BEGIN PASSAGE PROVIDED

I want you to imagine you are S. Matthew. Don’t worry: we haven’t a clue who he was so it might as well be you. The ascription to Matthew is not part of the text and we don’t know when it was assigned to him. We do though know something about you from what you wrote. You are a Jewish Christian and your Gospel is full of Jewish literary characteristics. But you write in Greek for a Greek speaking Christian congregation probably located somewhere in Syria whose Bible was the Greek translation of the Hebrew Scriptures known as the Septuagint. And like all Jewish theologians from the earliest Old Testament narratives, you do your theology by story.

When did you write? Well we know your Gospel was known to S.Ignatius who around 110 A.D. quotes from it in his Letters. Further the extreme hostility to the Jews exhibited in your Gospel indicates that you are writing after Christianity had decisively split from Judaism. This did not occur until after the Jewish rebellion which in 70 A.D. saw Jerusalem destroyed together with its temple. So probably a date about 85 A.D. would be right. It was then that the Jews added to the Prayer of XVIII Benedictions daily recited in the synagogue the dreadful curse: ‘Let Christians and heretics perish in a moment, let them be blotted out of the book of the living, let them not be written with the righteous’. Now excluded from the synagogue, it is no wonder that you always refer in your Gospel to ‘their synagogues’. Indeed you interpret the destruction of Jerusalem and the temple as God’s judgment on Israel. You intend in your Gospel to prove that Christians are the true descendents of Israel and not the Jews who rejected their Messiah and had him executed.

END PASSAGE PROVIDED
BEGIN DATA SHOWN

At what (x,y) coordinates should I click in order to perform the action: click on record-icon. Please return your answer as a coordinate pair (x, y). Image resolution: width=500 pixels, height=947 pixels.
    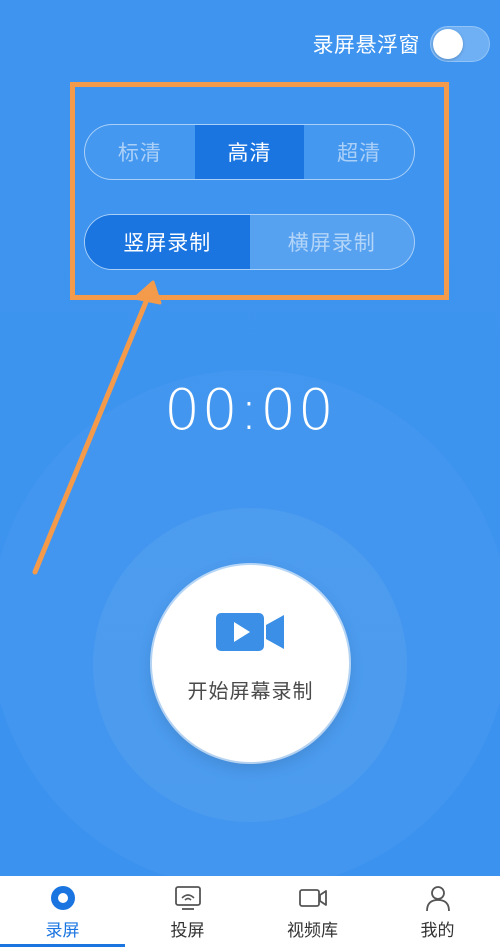
    Looking at the image, I should click on (62, 898).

END DATA SHOWN

-- TASK ITEM --
Continue the passage on the Gospel of Matthew, picking up after its final sentence. The data was drawn from a different source.

-- TASK ANSWER --
What sources did you have? Clearly by the time you wrote eyewitnesses were no longer available. But you did have Mark’s Gospel written before the destruction of Jerusalem and her temple. Indeed you reproduce 90% of it in much the same language as Mark. It’s possible though not certain that you have another source as you and Luke, who wrote about the same time as you, have common passages which are not found in Mark. You of course added your own material when you saw fit, especially at the beginning and end of your Gospel.

But your other main tool was your Bible, the Greek translation of the Hebrew Scriptures. Skilfully you would show that everything that has happened should not be a surprise as it was all foretold there. True later critics will point out that you have taken isolated passages out of context and strained the primary meaning of the text. But that was a perfectly legitimate form of exegesis enabling you to show how blind the Jews were to what was in their own sacred text starring them in the face.

To-day we are going to be concerned mainly with the opening chapters of your Gospel which are your own composition. You have two overriding concerns: first you must show that Jesus is the true Jewish Messiah and therefore descended from David and second that the admission of Gentiles into Christianity, of which you very much approve, was foreordained by God. You manage to kill both birds with one stone in the very first sentence of your Gospel: ‘The genealogy of Jesus Christ, son of David, son of Abraham’.

In the genealogy that follows you show how Joseph was descended both from David, who through his subsequent marriage to Mary becomes the legal father of Jesus, so satisfying Jewish requirements for Messiah, and also Abraham, satisfying Gentile requirements for at the call of Abraham God promised that ‘by you all the families of the earth will bless themselves’ – in other words everyone is of concern to God and involved in his redemptive work in Jesus.

You now set about describing the birth of Jesus. Here you encounter your first problem. Everyone knows that Jesus was Jesus of Nazareth. Yet to be Messiah according to the prophet Micah he must be born in the city of David, Bethlehem. Luke solves the problem through a census that gets Joseph to leave Nazareth for Bethlehem. But you picture Joseph and Mary as resident in Bethlehem – no inn and manager in your account. Your problem will be to get the holy family to Galilee.

You now describe Jesus birth from the Virgin Mary. Happily the Greek rendering of the prophecy of Isaiah in the Bible you are using proclaims this. For while the Hebrew text simply refers to a young woman, the Greek noun can be translated virgin.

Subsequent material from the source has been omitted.